* JOB
Rewrite the material below, from the line containing "This screenshot has width=1400, height=853." down to the line containing "coord(842,137)", as a two-column CSV with the headers request and answer, giving each request its own row. Put each request's text and its answer in a single quoted field, replacing any line breaks with spaces.

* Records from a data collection
▬▬▬▬▬▬▬▬▬▬

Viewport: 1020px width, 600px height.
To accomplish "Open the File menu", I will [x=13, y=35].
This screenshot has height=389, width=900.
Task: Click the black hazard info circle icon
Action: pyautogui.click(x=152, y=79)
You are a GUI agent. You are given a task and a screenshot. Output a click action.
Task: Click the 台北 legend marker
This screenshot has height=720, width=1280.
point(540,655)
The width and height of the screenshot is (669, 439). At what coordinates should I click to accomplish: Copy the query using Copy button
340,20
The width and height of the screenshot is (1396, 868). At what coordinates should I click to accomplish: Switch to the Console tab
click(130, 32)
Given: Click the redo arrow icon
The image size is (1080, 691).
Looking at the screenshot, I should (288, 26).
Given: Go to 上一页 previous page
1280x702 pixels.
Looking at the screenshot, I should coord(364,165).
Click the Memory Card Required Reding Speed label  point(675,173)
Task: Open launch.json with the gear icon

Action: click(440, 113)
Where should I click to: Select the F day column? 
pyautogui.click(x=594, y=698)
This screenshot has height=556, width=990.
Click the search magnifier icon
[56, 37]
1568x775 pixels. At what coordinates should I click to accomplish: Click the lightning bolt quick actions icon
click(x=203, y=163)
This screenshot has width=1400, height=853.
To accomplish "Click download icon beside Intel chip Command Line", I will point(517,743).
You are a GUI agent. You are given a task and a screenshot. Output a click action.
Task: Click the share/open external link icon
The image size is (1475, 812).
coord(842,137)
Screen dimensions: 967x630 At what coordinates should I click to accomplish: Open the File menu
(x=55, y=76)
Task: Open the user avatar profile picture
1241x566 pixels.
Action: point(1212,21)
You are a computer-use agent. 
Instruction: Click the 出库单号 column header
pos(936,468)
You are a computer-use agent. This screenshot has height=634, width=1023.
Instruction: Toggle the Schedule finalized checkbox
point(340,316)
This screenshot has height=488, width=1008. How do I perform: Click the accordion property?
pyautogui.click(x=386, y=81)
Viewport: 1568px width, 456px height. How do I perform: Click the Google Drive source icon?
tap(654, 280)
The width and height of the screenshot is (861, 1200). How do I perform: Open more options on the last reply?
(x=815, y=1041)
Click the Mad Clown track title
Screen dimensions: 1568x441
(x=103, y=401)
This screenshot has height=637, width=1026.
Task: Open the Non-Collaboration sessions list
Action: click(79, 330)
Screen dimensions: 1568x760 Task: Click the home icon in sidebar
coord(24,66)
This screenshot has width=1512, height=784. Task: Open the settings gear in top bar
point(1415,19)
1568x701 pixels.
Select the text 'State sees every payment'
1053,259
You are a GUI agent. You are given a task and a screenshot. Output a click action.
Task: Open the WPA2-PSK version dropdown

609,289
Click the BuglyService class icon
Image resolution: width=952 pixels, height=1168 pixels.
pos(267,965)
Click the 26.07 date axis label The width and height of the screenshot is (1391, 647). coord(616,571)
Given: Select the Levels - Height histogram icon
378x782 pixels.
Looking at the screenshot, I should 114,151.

▬▬▬▬▬▬▬▬▬▬

* EXERCISE SOLUTION
request,answer
"This screenshot has width=1400, height=853. To accomplish ""Click download icon beside Intel chip Command Line"",","I will point(517,743)."
"You are a GUI agent. You are given a task and a screenshot. Output a click action. Task: Click the share/open external link icon The image size is (1475, 812).","coord(842,137)"